### THE TASK:
The records below are to be returned exactly as written, minus their pictures.
<<<<
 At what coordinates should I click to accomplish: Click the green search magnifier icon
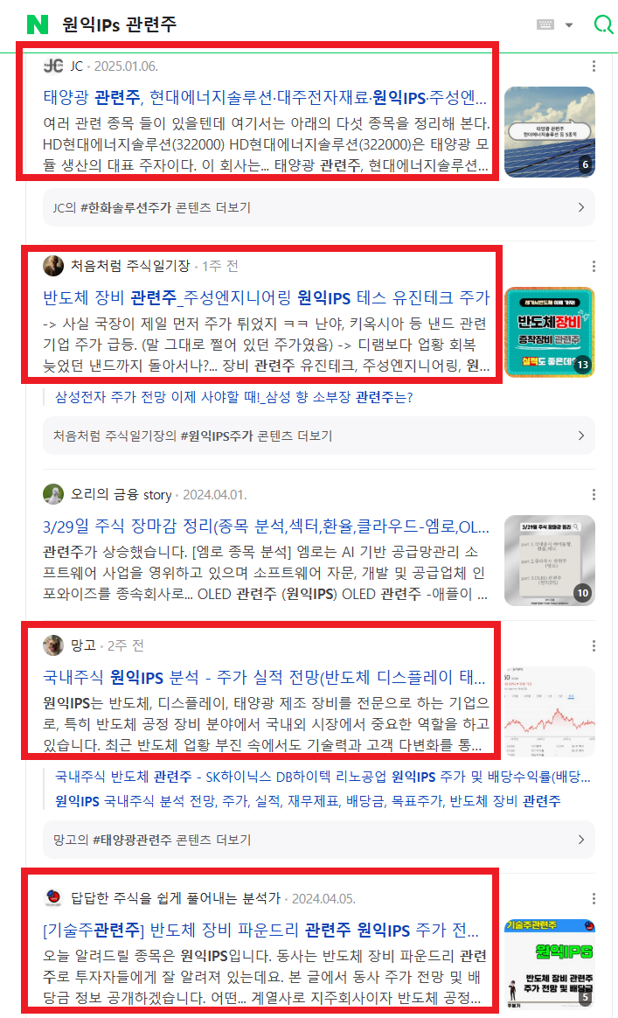point(603,24)
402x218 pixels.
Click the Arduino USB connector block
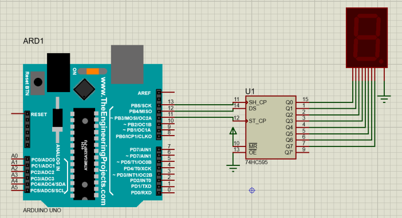[127, 64]
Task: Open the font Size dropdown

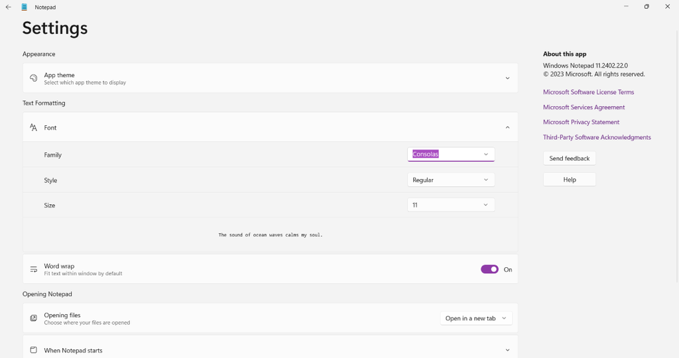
>>>>
### RESPONSE TO THIS TASK:
 At what coordinates should I click to accomplish: Click the green search magnifier icon
point(603,24)
402x218 pixels.
Click the Arduino USB connector block
[127, 64]
Task: Open the font Size dropdown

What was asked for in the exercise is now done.